[Start DOCUMENT TEXT]

The Washington Post editorial board recently argued it was time to stop asking Hillary Clinton about her email server. “The Hillary Clinton email story is out of control,” it said. This is not an issue, it’s a distraction.
Judging from the amount of time NBC’s Matt Lauer spent pressing Hillary Clinton on her emails during Wednesday’s national security presidential forum, one would think that her homebrew server was one of the most important issues facing the country this election. It is not. There are a thousand other substantive issues — from China’s aggressive moves in the South China Sea to National Security Agency intelligence-gathering to military spending — that would have revealed more about what the candidates know and how they would govern. Instead, these did not even get mentioned in the first of 5½ precious prime-time hours the two candidates will share before Election Day, while emails took up a third of Ms. Clinton’s time.
Yet the same Washington Post published an AP article only the day before describing Secretary of Defense Ashton Carter’s warning of the danger posed by Russia’s hybrid war. “Hybrid war”, as the AP article suggested is the process by which the political institutions of the West are themselves attacked.
Asked later at his news conference what he meant by Russian interference in “our democratic processes,” Carter said he was referring to what some call Russia’s use of hybrid warfare — “interference in the internal affairs of nations, short of war.”
“This is a concern across all” of Europe, he said.
Asked whether he had been referring specifically to the U.S. presidential election, he said: “It’s not a concern in the United States only; it’s a common concern” throughout Europe.

[End DOCUMENT TEXT]
[Start DATA EXCERPT]

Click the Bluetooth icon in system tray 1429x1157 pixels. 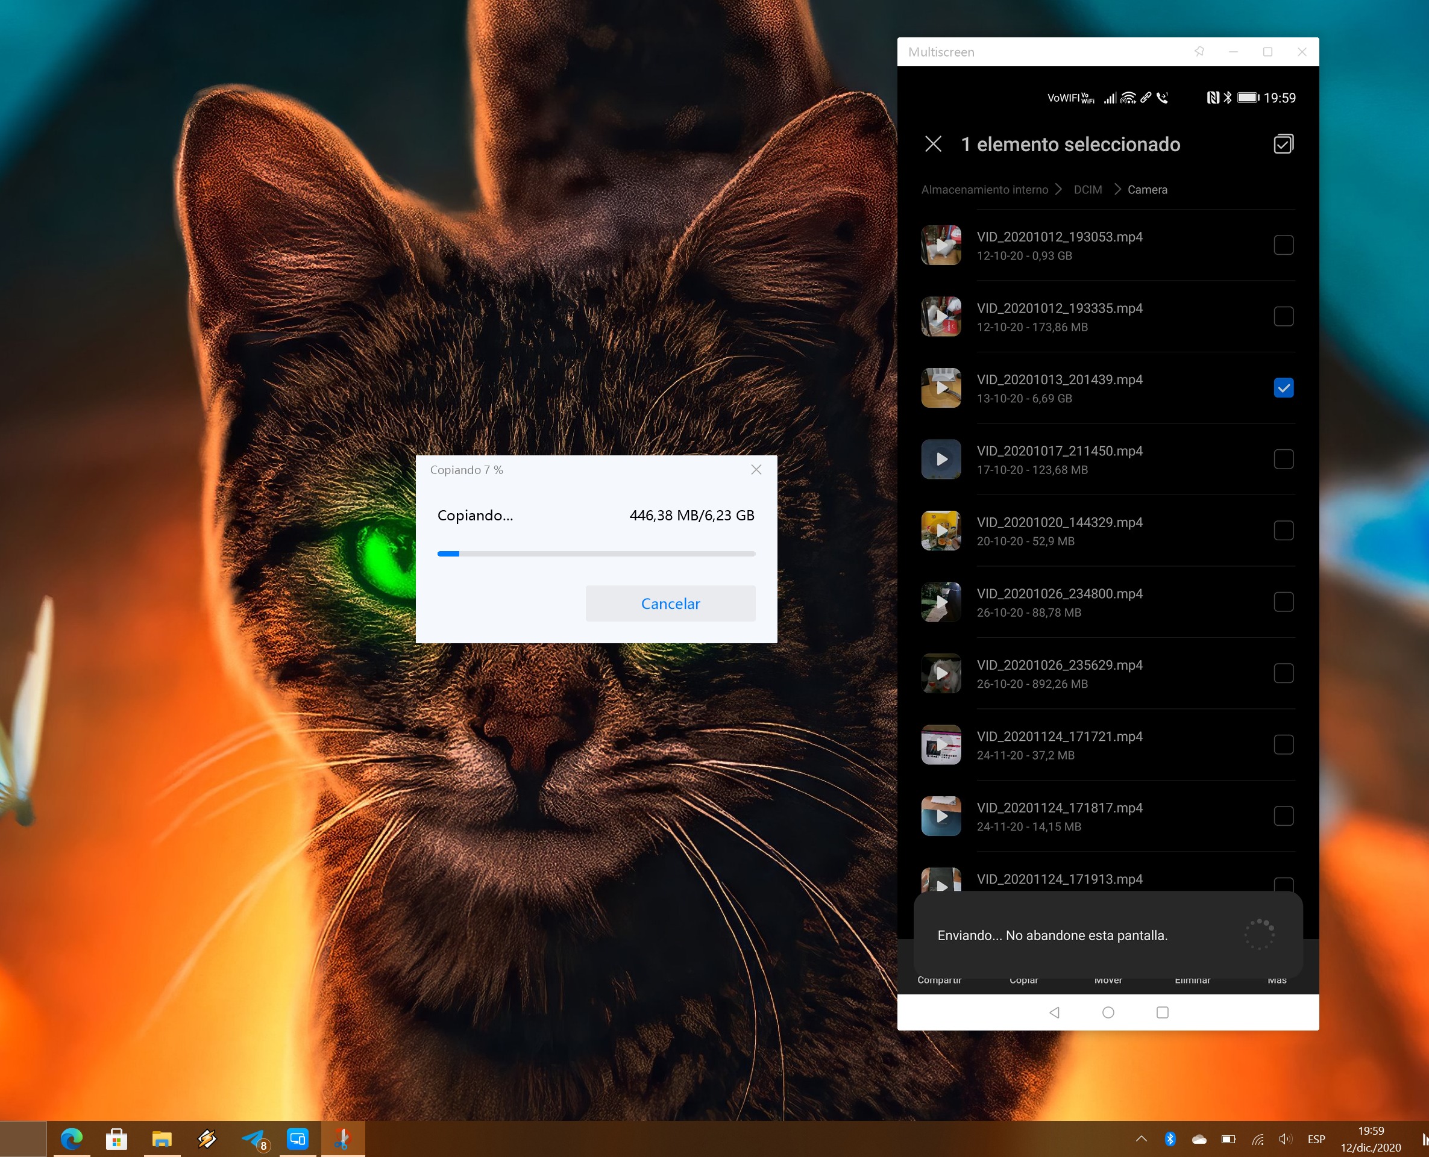pos(1170,1139)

[End DATA EXCERPT]

**WRITTEN REQUEST**
Reproduce word for word the passage of the commentary on Clinton's emails that begins with "The Washington Post" and ends with "it’s a distraction.".

**EXERCISE RESPONSE**
The Washington Post editorial board recently argued it was time to stop asking Hillary Clinton about her email server. “The Hillary Clinton email story is out of control,” it said. This is not an issue, it’s a distraction.